** Material provided follows **

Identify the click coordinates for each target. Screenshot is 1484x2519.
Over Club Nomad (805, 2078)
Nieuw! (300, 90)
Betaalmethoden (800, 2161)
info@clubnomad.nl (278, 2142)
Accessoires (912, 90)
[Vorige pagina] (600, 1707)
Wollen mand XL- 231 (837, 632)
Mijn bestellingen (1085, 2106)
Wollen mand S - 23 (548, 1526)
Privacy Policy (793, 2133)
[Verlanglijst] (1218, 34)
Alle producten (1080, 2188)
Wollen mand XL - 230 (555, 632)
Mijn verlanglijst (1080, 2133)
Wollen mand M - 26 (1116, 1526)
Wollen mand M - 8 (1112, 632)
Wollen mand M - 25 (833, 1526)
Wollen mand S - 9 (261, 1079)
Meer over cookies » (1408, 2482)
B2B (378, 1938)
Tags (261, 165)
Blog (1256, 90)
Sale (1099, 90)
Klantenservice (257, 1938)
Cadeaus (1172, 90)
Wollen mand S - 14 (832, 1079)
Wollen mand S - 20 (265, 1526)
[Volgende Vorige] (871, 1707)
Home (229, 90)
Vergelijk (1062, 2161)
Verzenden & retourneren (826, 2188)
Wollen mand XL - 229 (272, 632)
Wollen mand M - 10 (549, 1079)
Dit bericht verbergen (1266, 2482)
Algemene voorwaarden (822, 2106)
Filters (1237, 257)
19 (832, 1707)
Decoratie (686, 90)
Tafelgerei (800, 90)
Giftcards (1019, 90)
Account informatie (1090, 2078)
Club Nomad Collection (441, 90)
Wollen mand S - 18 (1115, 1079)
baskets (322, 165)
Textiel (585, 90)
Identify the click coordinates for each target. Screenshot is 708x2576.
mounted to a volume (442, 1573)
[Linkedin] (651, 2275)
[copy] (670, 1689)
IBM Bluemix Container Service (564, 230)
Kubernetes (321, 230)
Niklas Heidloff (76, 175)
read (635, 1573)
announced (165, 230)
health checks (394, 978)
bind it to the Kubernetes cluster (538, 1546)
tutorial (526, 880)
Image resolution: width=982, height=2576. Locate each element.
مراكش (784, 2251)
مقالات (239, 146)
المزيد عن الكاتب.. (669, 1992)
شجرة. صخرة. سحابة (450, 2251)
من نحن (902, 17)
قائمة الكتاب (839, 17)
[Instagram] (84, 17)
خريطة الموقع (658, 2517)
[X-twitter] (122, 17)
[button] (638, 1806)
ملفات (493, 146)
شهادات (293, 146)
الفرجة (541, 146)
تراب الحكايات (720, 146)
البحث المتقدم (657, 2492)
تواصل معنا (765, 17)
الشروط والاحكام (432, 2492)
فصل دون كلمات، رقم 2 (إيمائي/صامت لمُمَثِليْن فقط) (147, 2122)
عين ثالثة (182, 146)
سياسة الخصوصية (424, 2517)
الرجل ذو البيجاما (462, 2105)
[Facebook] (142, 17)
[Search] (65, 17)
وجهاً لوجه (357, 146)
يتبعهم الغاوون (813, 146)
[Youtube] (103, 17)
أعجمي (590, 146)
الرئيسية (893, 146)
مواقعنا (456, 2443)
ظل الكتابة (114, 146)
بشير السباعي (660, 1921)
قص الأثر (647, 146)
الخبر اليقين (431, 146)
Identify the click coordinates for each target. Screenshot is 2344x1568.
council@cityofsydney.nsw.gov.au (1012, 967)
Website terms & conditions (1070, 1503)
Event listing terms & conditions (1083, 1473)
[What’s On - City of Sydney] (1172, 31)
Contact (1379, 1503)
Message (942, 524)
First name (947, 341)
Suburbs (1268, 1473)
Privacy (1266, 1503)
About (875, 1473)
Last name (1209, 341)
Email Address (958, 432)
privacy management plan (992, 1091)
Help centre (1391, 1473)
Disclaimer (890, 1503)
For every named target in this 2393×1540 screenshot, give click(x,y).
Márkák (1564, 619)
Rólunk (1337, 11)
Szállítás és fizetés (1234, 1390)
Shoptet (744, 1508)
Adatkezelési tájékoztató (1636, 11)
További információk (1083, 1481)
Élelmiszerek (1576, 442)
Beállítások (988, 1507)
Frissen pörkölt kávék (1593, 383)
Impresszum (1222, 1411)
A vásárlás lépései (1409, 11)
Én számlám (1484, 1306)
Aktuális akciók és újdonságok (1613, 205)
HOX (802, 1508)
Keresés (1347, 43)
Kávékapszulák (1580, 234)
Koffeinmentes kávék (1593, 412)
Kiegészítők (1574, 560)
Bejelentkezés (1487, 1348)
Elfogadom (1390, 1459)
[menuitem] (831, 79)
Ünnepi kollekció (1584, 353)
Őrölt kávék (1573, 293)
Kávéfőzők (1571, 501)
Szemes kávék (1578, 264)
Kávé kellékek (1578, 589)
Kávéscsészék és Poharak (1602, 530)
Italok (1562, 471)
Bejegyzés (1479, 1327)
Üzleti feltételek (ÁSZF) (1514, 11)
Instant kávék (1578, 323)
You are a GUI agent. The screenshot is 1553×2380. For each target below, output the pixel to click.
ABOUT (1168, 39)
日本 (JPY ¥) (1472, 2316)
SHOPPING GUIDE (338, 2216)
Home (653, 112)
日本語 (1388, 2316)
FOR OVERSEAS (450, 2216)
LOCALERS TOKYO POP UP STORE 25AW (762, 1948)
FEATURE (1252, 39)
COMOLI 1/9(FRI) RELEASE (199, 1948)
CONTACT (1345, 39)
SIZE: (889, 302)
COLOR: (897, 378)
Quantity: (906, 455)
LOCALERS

** End of Material provided **

Task to complete: All records should be returned verbatim, none left out.

Written response:
Identify the click coordinates for each target. Screenshot is 1484x2519.
Over Club Nomad (805, 2078)
Nieuw! (300, 90)
Betaalmethoden (800, 2161)
info@clubnomad.nl (278, 2142)
Accessoires (912, 90)
[Vorige pagina] (600, 1707)
Wollen mand XL- 231 (837, 632)
Mijn bestellingen (1085, 2106)
Wollen mand S - 23 (548, 1526)
Privacy Policy (793, 2133)
[Verlanglijst] (1218, 34)
Alle producten (1080, 2188)
Wollen mand XL - 230 (555, 632)
Mijn verlanglijst (1080, 2133)
Wollen mand M - 26 (1116, 1526)
Wollen mand M - 8 (1112, 632)
Wollen mand M - 25 (833, 1526)
Wollen mand S - 9 (261, 1079)
Meer over cookies » (1408, 2482)
B2B (378, 1938)
Tags (261, 165)
Blog (1256, 90)
Sale (1099, 90)
Klantenservice (257, 1938)
Cadeaus (1172, 90)
Wollen mand S - 14 (832, 1079)
Wollen mand S - 20 (265, 1526)
[Volgende Vorige] (871, 1707)
Home (229, 90)
Vergelijk (1062, 2161)
Verzenden & retourneren (826, 2188)
Wollen mand XL - 229 (272, 632)
Wollen mand M - 10 (549, 1079)
Dit bericht verbergen (1266, 2482)
Algemene voorwaarden (822, 2106)
Filters (1237, 257)
19 (832, 1707)
Decoratie (686, 90)
Tafelgerei (800, 90)
Giftcards (1019, 90)
Account informatie (1090, 2078)
Club Nomad Collection (441, 90)
Wollen mand S - 18 (1115, 1079)
baskets (322, 165)
Textiel (585, 90)
Identify the click coordinates for each target. Screenshot is 708x2576.
mounted to a volume (442, 1573)
[Linkedin] (651, 2275)
[copy] (670, 1689)
IBM Bluemix Container Service (564, 230)
Kubernetes (321, 230)
Niklas Heidloff (76, 175)
read (635, 1573)
announced (165, 230)
health checks (394, 978)
bind it to the Kubernetes cluster (538, 1546)
tutorial (526, 880)
Image resolution: width=982, height=2576. Locate each element.
مراكش (784, 2251)
مقالات (239, 146)
المزيد عن الكاتب.. (669, 1992)
شجرة. صخرة. سحابة (450, 2251)
من نحن (902, 17)
قائمة الكتاب (839, 17)
[Instagram] (84, 17)
خريطة الموقع (658, 2517)
[X-twitter] (122, 17)
[button] (638, 1806)
ملفات (493, 146)
شهادات (293, 146)
الفرجة (541, 146)
تراب الحكايات (720, 146)
البحث المتقدم (657, 2492)
تواصل معنا (765, 17)
الشروط والاحكام (432, 2492)
فصل دون كلمات، رقم 2 (إيمائي/صامت لمُمَثِليْن فقط) (147, 2122)
عين ثالثة (182, 146)
سياسة الخصوصية (424, 2517)
الرجل ذو البيجاما (462, 2105)
[Facebook] (142, 17)
[Search] (65, 17)
وجهاً لوجه (357, 146)
يتبعهم الغاوون (813, 146)
[Youtube] (103, 17)
أعجمي (590, 146)
الرئيسية (893, 146)
مواقعنا (456, 2443)
ظل الكتابة (114, 146)
بشير السباعي (660, 1921)
قص الأثر (647, 146)
الخبر اليقين (431, 146)
Identify the click coordinates for each target. Screenshot is 2344x1568.
council@cityofsydney.nsw.gov.au (1012, 967)
Website terms & conditions (1070, 1503)
Event listing terms & conditions (1083, 1473)
[What’s On - City of Sydney] (1172, 31)
Contact (1379, 1503)
Message (942, 524)
First name (947, 341)
Suburbs (1268, 1473)
Privacy (1266, 1503)
About (875, 1473)
Last name (1209, 341)
Email Address (958, 432)
privacy management plan (992, 1091)
Help centre (1391, 1473)
Disclaimer (890, 1503)
For every named target in this 2393×1540 screenshot, give click(x,y).
Márkák (1564, 619)
Rólunk (1337, 11)
Szállítás és fizetés (1234, 1390)
Shoptet (744, 1508)
Adatkezelési tájékoztató (1636, 11)
További információk (1083, 1481)
Élelmiszerek (1576, 442)
Beállítások (988, 1507)
Frissen pörkölt kávék (1593, 383)
Impresszum (1222, 1411)
A vásárlás lépései (1409, 11)
Én számlám (1484, 1306)
Aktuális akciók és újdonságok (1613, 205)
HOX (802, 1508)
Keresés (1347, 43)
Kávékapszulák (1580, 234)
Koffeinmentes kávék (1593, 412)
Kiegészítők (1574, 560)
Bejelentkezés (1487, 1348)
Elfogadom (1390, 1459)
[menuitem] (831, 79)
Ünnepi kollekció (1584, 353)
Őrölt kávék (1573, 293)
Kávéfőzők (1571, 501)
Szemes kávék (1578, 264)
Kávé kellékek (1578, 589)
Kávéscsészék és Poharak (1602, 530)
Italok (1562, 471)
Bejegyzés (1479, 1327)
Üzleti feltételek (ÁSZF) (1514, 11)
Instant kávék (1578, 323)
You are a GUI agent. The screenshot is 1553×2380. For each target below, output the pixel to click.
ABOUT (1168, 39)
日本 (JPY ¥) (1472, 2316)
SHOPPING GUIDE (338, 2216)
Home (653, 112)
日本語 (1388, 2316)
FOR OVERSEAS (450, 2216)
LOCALERS TOKYO POP UP STORE 25AW (762, 1948)
FEATURE (1252, 39)
COMOLI 1/9(FRI) RELEASE (199, 1948)
CONTACT (1345, 39)
SIZE: (889, 302)
COLOR: (897, 378)
Quantity: (906, 455)
LOCALERS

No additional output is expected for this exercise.